Monday's Briefing: No collusion, questions persists; Refinery shut down in Benicia

San Leandro questions red-light cameras deal


News you don't want to miss for Mar. 25:

1. Many questions remain following a determination in the Mueller Report that President Trump and his campaign did not conspire with Russia during the 2016 presidential campaign. Joe Garofoli in the San Francisco Chronicle takes a look at some of the open questions and the ramifications for 2020. $$

Here's a take from one of Trump's biggest opponents, East Bay Rep.

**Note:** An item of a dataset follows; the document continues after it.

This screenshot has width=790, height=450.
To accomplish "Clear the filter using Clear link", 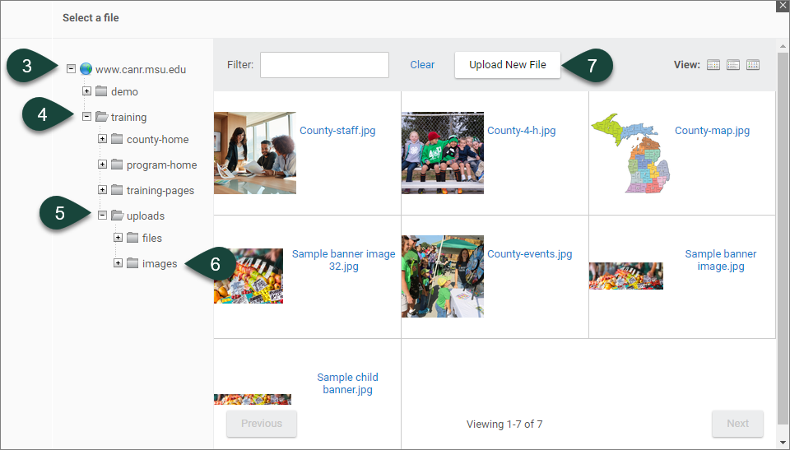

Eric Swalwell:

2. Coke particles escaping from the Valero oil refinery in Benicia is forcing officials to shut down the North Bay plant, the San Francisco reports. $$

3. State Superintendent of Public Instruction Tony Thurmond, also a former East Bay assemblymember, is showing himself to be a dream come true for progressives. CalMatters reports Thurmond last week questioned charter schools and pinned recent teachers strikes on school districts.

4. Two years ago, CBS Sports agreed to pay more than $1 billion a year to televise the Men's NCAA Tournament. Compensation for students: Zero. With March Madness in full-swing, KQED takes a look at state Sen. Nancy Skinner's bill that would allow student-athletes at public and private universities in the state to sign sponsorship deals.

5. In recent years, Oakland and Hayward declined extensions for red-light cameras. Last week, the San Leandro City Council stopped short of doing so, but seriously questioned whether the age of the equipment and terms is a good deal for taxpayers, the East Bay Citizen reports.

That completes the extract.